The total sales volume in 2002 was still 18 percent less than what was sold in 2000, but 2 percent more than four years ago.
The Board of Realtors' statistics are taken from all transactions in the multiple listing service and could include some properties outside of Routt County.
Even though dollar volume increased, Labor said, a trend of sellers being increasingly willing to negotiate prices continued. In 2000, closing prices were, on average, 2 percent less than what was listed, in 2001 average final sale prices were 4 percent less and in 2002 average final sale prices were 6 percent less than asking price.
"One of the reasons why we were able to hold on this year, sellers were cognizant that the market maybe was not as strong as it was in the past," Labor said. "They were more negotiable in the prices."
Of single-family homes, multifamily homes and land, only multifamily homes increased in both dollar volume and number of transactions. The number of multifamily homes -- which includes duplexes, town homes and condominiums -- increased by 8.3 percent. The sales volume generated from those sales jumped 16.5 percent from 2001.
High-end condos made a marked jump in popularity. For the first time, condo sales pushed the million-dollar mark, and multifamily homes priced at $800,000 or more increased by 160 percent. In 2002, 14 condos sold for more than $1 million. All but one were part of The Antlers at Christie Base, the city's first exclusive, high-end condo project.
In 2002, 26 multifamily homes sold for more than $800,000. In 2001, 10 condos cost more than $800,000, but none were more than $1 million. In 2000 and 1999, no condos were more than $800,000.
The million-dollar market for single-family homes was also strong last year and saw a 54 percent increase. In 2002, 17 single-family homes were sold for more than $1 million, compared to 11 in 2001. In 2000, 24 single-family homes sold for more than $1 million and in 1999 13 homes sold in that price range.
"Second-home owners, it might be that perhaps that sector of economy really hasn't been impacted as much," Labor said.
While the high-end home market grew, the number of affordable homes on the market declined. Single-family homes costing less than $250,000 had the most significant drop, with a 30 percent decrease. Just 69 homes were sold for less than $250,000 in 2002, compared to 98 in 2001.
Part of the reason for the decrease in the $250,000-and-less market is the lack of availability, Labor said. Right now, no houses are listed for less than $250,000 within the city limits and he said the majority of the houses that are listed for less than $250,000 are in Oak Creek or Moffat County.
The median sales price for a single-family home jumped more than 11 percent. In 2001, the median price was $292,000. Last year, it was $325,000.
The number of single-family homes selling for $250,000 to $1 million varied little from 2001. More homes sold in $250,000-to-$500,000 price range than in any other price range. In 2002, 117 were sold in that price range; in 2001, 115 homes; and in 2000, 119 homes.
"It shows this part of the market really isn't volatile," Labor said.
In land sales, the number of residential lots actually increased by 6 percent to 176. Dollars generated increased by 20 percent to $31,326,135.

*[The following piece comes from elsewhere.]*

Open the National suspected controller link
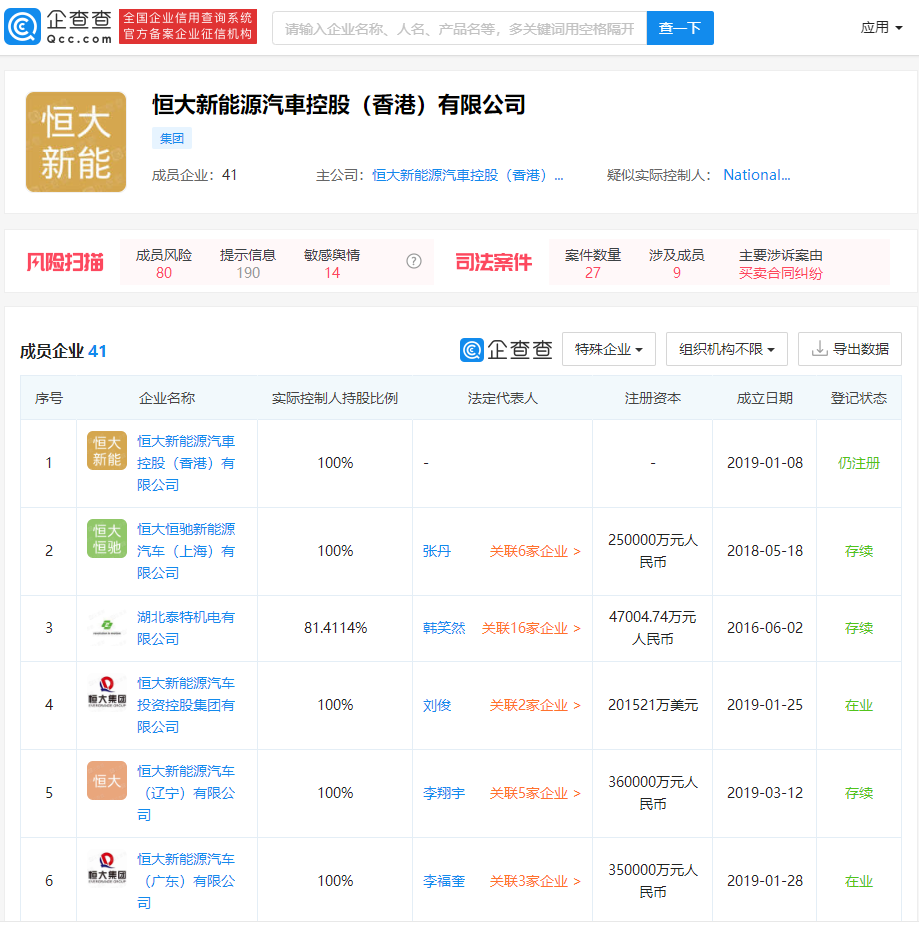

But land in acreage decreased across the board. The amount of transactions in 2002, 48, was 23.8 percent less than 2001 and 56 percent less than 2000.
"It kind of looks like the number of land sales have gone down over the last couple of years," Labor said.
"I'd like to find out if it was because the amount of land available or was available for sale is less, which I have a feeling could be the case."